The housebuilding giant also said the market remained strong with no sign of cooling, despite the ending of the stamp duty holiday next month.
The group gave its upbeat assessment as it raised its full-year earnings outlook after bouncing back to a first-half profit, amid Britain’s booming property market.
The firm posted pre-tax profits of £287.5m for the six months to 4 July, against losses of £39.8m a year ago.
Taylor said it now expects full-year group earnings to beat market expectations – at around £820m – with home completions expected towards the upper end of its 13,200 to 14,000 guidance range.

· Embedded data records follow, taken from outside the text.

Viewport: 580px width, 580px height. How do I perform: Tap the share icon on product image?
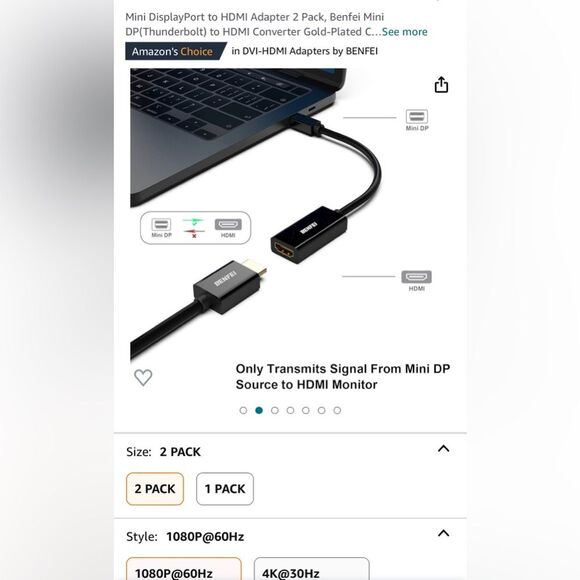[441, 85]
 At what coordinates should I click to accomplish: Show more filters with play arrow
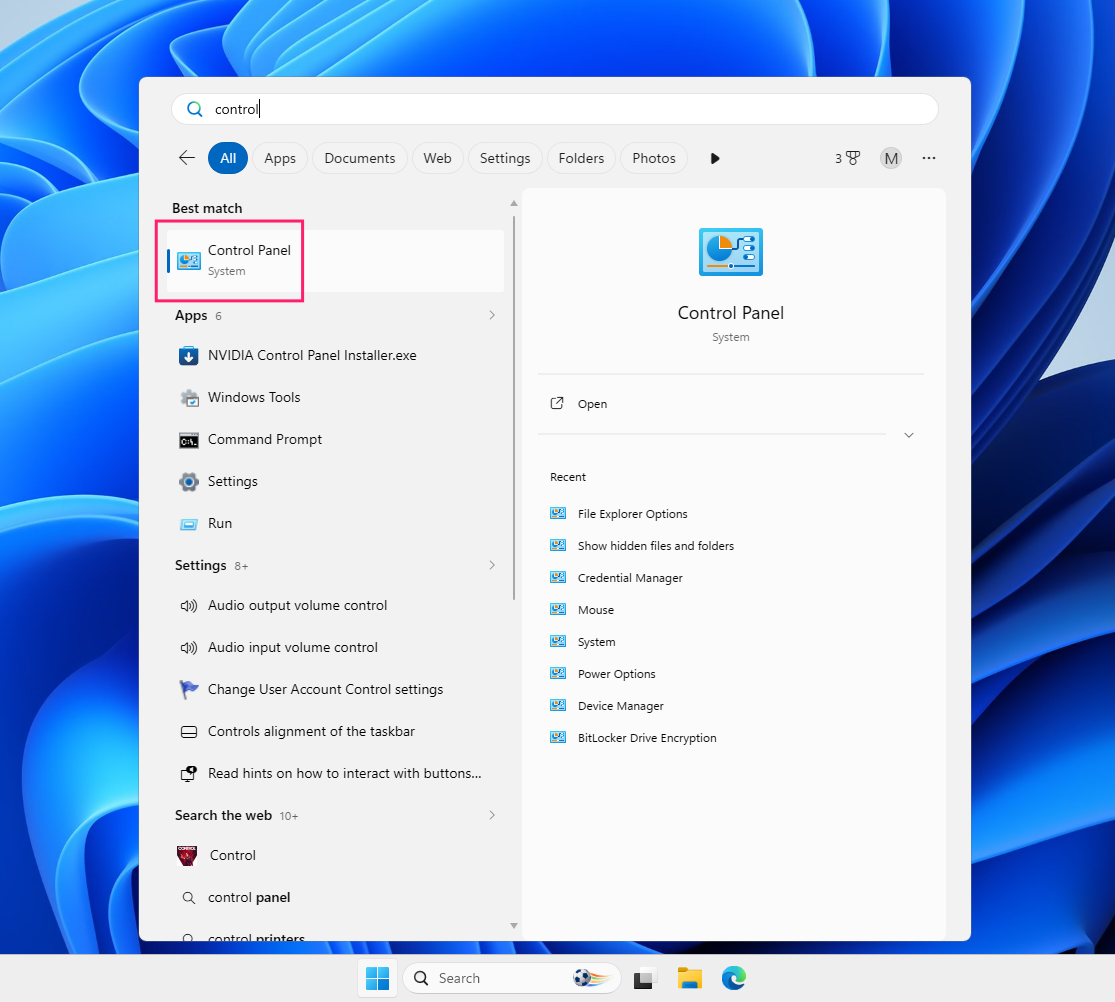coord(715,158)
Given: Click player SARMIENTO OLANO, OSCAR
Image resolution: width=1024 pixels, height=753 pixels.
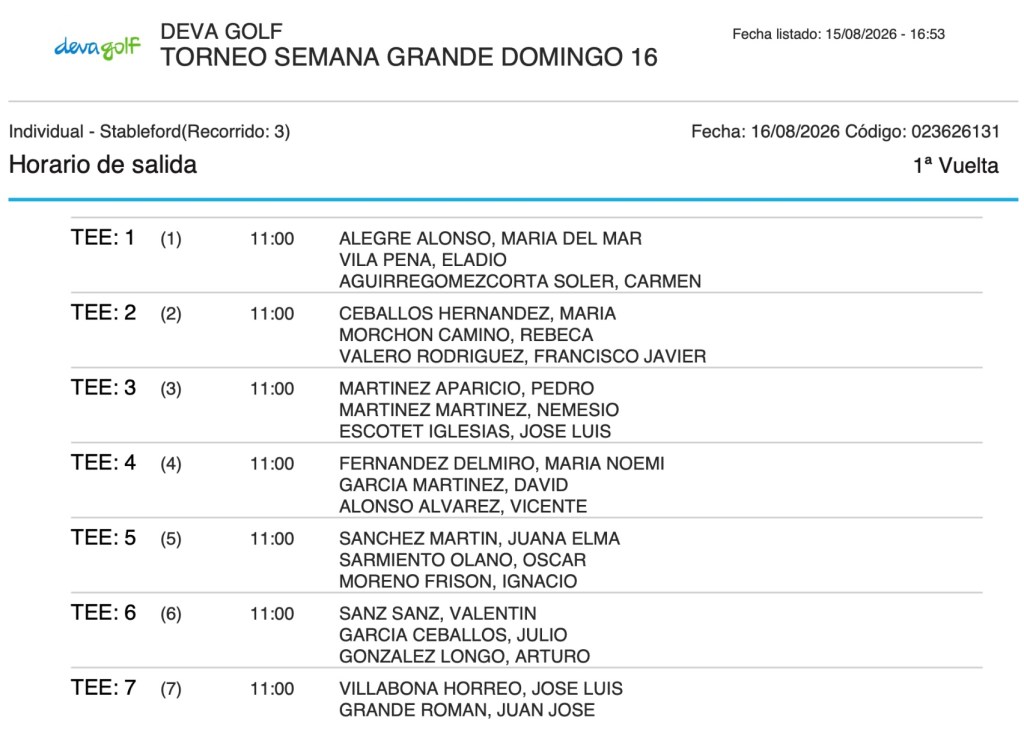Looking at the screenshot, I should tap(462, 560).
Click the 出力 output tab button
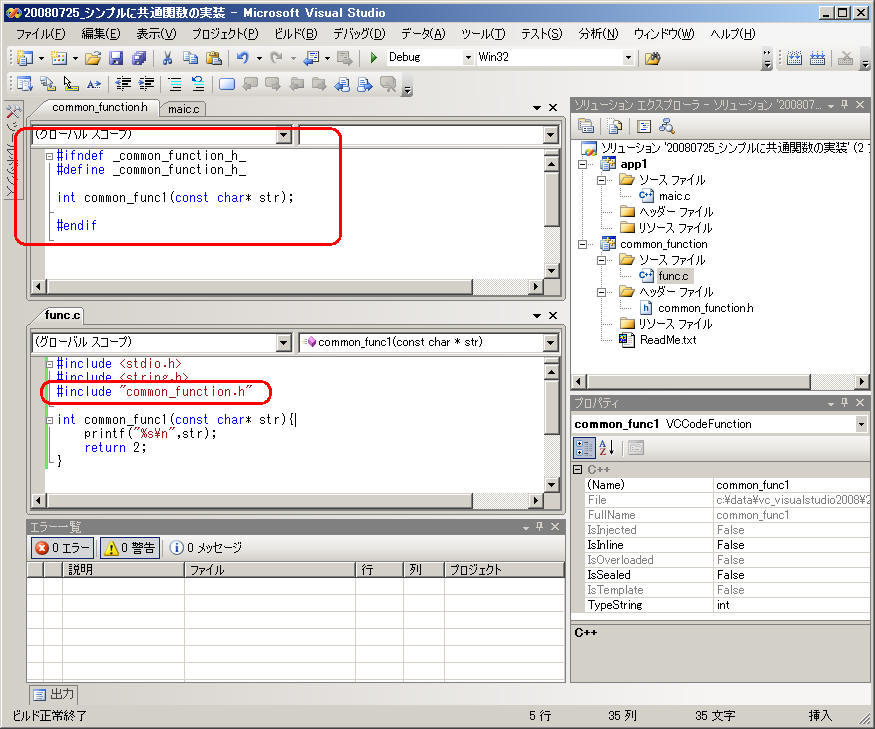Screen dimensions: 875x729 tap(54, 694)
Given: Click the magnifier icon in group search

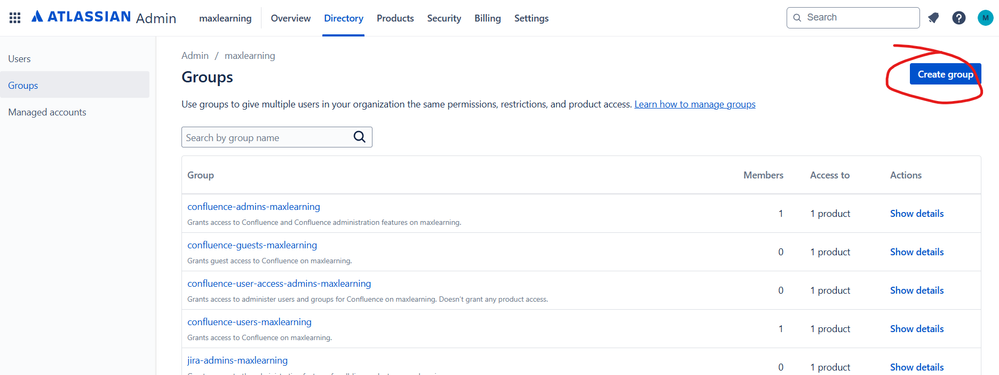Looking at the screenshot, I should point(359,137).
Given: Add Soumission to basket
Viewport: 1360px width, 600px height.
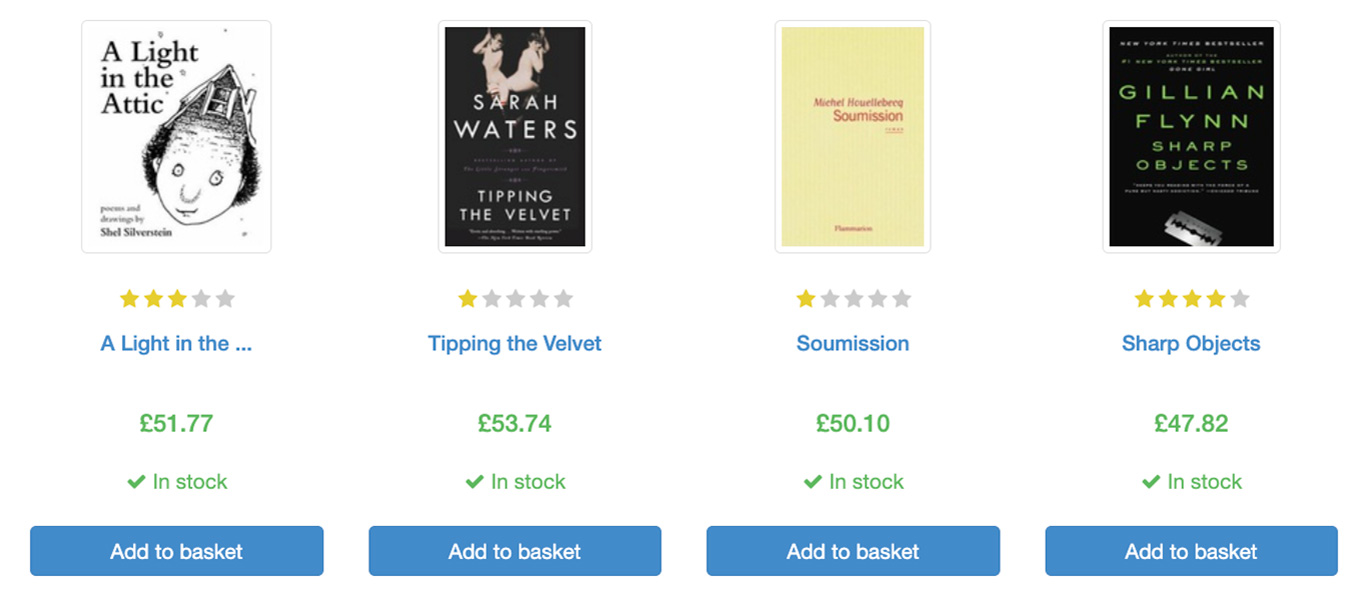Looking at the screenshot, I should (x=853, y=551).
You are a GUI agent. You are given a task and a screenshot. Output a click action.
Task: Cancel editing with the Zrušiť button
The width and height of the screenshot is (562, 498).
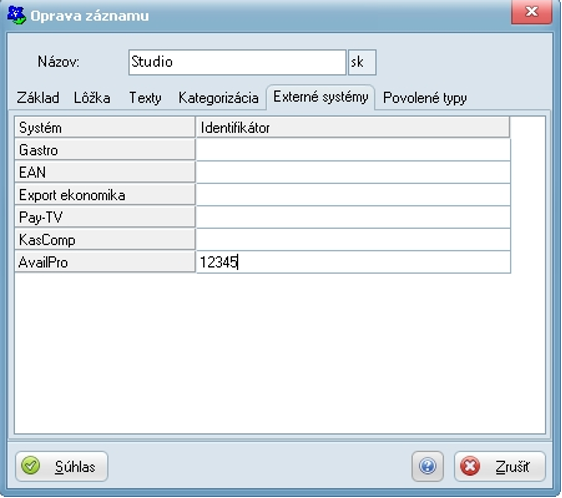[500, 466]
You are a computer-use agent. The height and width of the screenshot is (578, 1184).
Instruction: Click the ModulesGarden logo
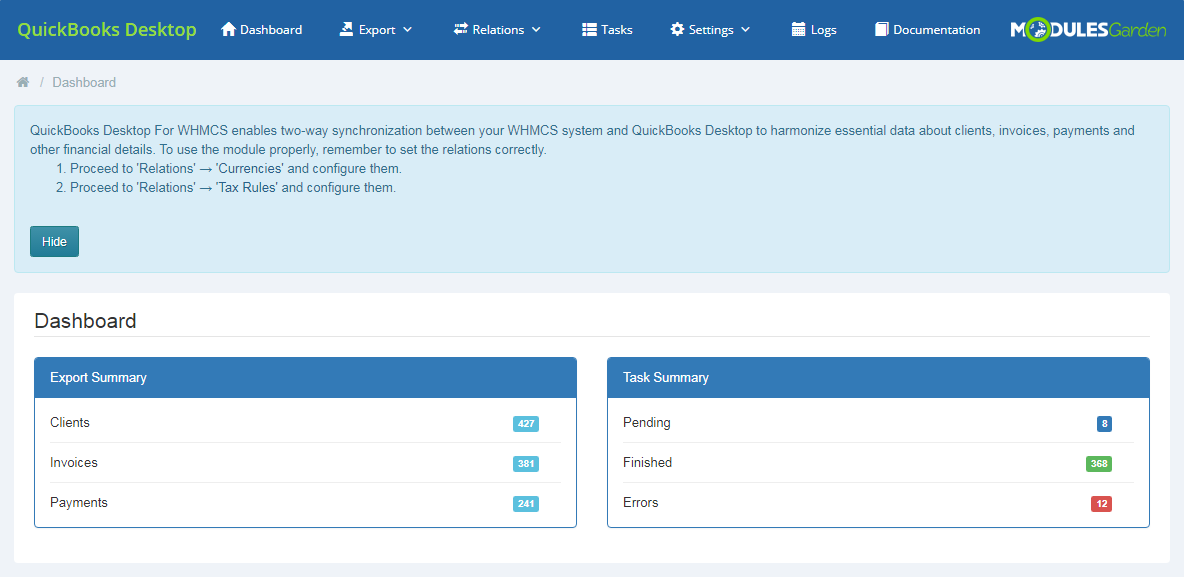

House prices and buyer activity have increased over the past year due to the stamp duty holiday and people’s response to the coronavirus pandemic, including the trend for working from home.
The firm joined rivals in flagging increased costs, which are having an impact across the construction industry.
It said: “The sector has seen increased build cost and supply chain pressure in relation to some materials in the first half of 2021, however this is being fully offset by healthy levels of house price growth.”
Demand also remained buoyant despite the phasing out of the stamp duty relief, which will return to the original threshold at the end of September, according to Taylor Wimpey.
The company said: “The UK housing market remains strong, underpinned by low interest rates, good mortgage availability and government support for customers.
“There have been healthy levels of customer interest in reservations extending well beyond the end of the stamp duty land tax holiday,” it added.
It said its private homes developments were around 99% forward sold as of 1 August, up from some 97% a year earlier and 87% two years ago.
Taylor Wimpey’s results also confirmed a £125m charge for remedial works on potentially unsafe cladding on apartment blocks in the wake of the Grenfell Tower tragedy.
The group said in March it would set aside the cash to fund the replacement of cladding and other fire safety work on all its developments built in the past 20 years.
Responding to the company’s half year results, Laura Hoy, equity analyst at Hargreaves Lansdown, said: “Another set of strong results from the UK’s housebuilders adds to mounting evidence that the pandemic has been a tailwind for the housing market.
“Turns out being locked inside for months on end has caused many people to re-evaluate their current living situation.
“Add to that the rising popularity of working from home, and you have the perfect excuse to move house.
“Over the past few months, there’ve been mutterings of a potential slowdown in the UK’s red-hot housing market -Halifax reported a small decline in house prices in June – but from Taylor Wimpey’s perspective things are still ticking over nicely.”